I don't really have an issue overall with Métis people, but our real issue is in Ontario and specifically with the Métis Nation of Ontario, where they're having real claims to consultation rights and harvesting rights within our homelands. We know their objectives are about land, and this legislation is tied to that.
I'm not a lawyer, but we did speak with several about this issue. I understand that the Supreme Court of Canada has made it clear that the foundation of section 35 rights in Canadian law is about our presence in our homelands before Europeans came here. In other words, it's our pre-existing relationship with land over which the Crown now exerts jurisdiction that is the very foundation of section 35 rights in Canadian law. We can't speak about section 35 rights without speaking about land, because without that relationship with land there would be no section 35 rights.
Even in the Supreme Court's 1996 decision in Van der Peet, these were the words of Chief Justice Lamer:
...the doctrine of aboriginal rights exists, and is recognized and affirmed by s. 35(1), because of one simple fact: when Europeans arrived in North America, aboriginal peoples were already here, living in communities on the land, and participating in distinctive cultures, as they had done for centuries. It is this fact, and this fact above all others, which separates aboriginal peoples from all other minority groups in Canadian society and which mandates their special legal, and now constitutional, status.
More specifically, what s. 35(1) does is provide the constitutional framework through which the fact that aboriginals lived on the land in distinctive societies, with their own practices, traditions and cultures, is acknowledged and reconciled with the sovereignty of the Crown.
Recognizing that section 35 right to self-government is necessarily about land because there cannot be section 35 rights without that pre-existing relationship with specific homelands.
The Supreme Court, in Powley, did say that there were Métis nations in Ontario that had section 35 rights. We're not asking Parliament to ignore that, but no court in Canada, including its top court, has ever recognized Métis rights to self-government anywhere in Ontario, let alone across the entire province. When it comes to Métis in general, we don't have an issue, but we know that, specifically in Ontario, the Métis Nation of Ontario is vastly overreaching in terms of what kind of recognition they're going to be getting. That's our major concern.
If Canada had consulted with us, then it would have known that.
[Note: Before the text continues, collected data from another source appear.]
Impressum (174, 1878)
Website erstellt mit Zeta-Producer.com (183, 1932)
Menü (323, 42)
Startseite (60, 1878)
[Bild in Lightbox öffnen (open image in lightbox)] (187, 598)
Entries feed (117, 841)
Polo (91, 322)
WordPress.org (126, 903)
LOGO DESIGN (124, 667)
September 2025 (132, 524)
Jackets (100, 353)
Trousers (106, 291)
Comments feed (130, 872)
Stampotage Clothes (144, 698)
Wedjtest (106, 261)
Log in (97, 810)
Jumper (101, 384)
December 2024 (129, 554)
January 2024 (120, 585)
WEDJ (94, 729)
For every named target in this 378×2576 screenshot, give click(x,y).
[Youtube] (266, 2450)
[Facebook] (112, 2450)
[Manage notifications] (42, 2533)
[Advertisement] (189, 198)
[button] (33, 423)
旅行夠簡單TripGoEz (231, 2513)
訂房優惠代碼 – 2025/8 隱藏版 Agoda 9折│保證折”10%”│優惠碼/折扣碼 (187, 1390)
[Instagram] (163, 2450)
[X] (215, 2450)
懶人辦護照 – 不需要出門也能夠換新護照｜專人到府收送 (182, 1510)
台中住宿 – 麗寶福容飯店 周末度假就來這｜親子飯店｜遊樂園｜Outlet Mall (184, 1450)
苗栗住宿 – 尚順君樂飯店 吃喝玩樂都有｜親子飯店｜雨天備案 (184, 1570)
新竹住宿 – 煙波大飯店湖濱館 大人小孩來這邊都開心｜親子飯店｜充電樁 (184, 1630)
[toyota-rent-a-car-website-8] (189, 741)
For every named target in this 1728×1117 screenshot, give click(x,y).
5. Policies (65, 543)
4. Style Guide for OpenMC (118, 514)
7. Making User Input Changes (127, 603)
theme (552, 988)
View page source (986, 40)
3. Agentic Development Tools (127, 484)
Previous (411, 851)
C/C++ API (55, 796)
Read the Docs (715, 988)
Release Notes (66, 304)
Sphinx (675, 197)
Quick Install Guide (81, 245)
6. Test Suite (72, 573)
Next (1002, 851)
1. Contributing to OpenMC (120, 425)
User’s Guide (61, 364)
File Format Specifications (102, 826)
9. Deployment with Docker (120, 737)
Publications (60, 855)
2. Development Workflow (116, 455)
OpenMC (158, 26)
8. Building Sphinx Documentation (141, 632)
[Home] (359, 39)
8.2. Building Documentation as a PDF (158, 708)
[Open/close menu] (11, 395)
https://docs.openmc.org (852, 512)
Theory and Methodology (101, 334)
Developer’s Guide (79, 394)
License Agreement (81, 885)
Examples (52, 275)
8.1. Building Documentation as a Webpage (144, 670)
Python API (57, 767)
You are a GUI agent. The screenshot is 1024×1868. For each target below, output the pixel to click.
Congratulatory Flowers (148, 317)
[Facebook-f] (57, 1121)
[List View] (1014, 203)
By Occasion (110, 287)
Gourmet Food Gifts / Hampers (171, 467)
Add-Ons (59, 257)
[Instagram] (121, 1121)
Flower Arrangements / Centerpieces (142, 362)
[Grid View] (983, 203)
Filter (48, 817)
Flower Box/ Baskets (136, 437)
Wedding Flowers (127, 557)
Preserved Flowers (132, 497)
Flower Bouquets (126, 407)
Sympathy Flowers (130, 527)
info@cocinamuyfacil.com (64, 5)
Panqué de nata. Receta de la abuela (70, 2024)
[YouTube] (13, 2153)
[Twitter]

In fact, [Technical difficulty—Editor] Canada has run fast in the other direction without discussion or answers. It's been acting as though we do not already have well-established treaty relationships with it. It has turned its back on a covenant chain and the process agreed to through it to resolve disputes by meeting in council and discussing issues and concerns among the treaty nations. Not only has Canada not consulted, but it's breaching fundamental treaty obligations by refusing to sit down with us [Technical difficulty—Editor] to hear our concerns and engage in reasoned dialogue. The only thing that we have is this process here, today.
There's a recent decision from the Supreme Court in Quebec that talks about the covenant [Technical difficulty—Editor] chain and the dispute resolution process. That case involved two individuals from the Mohawks of Kahnawake, where the discussion of the covenant chain applies equally to our first nations in Ontario.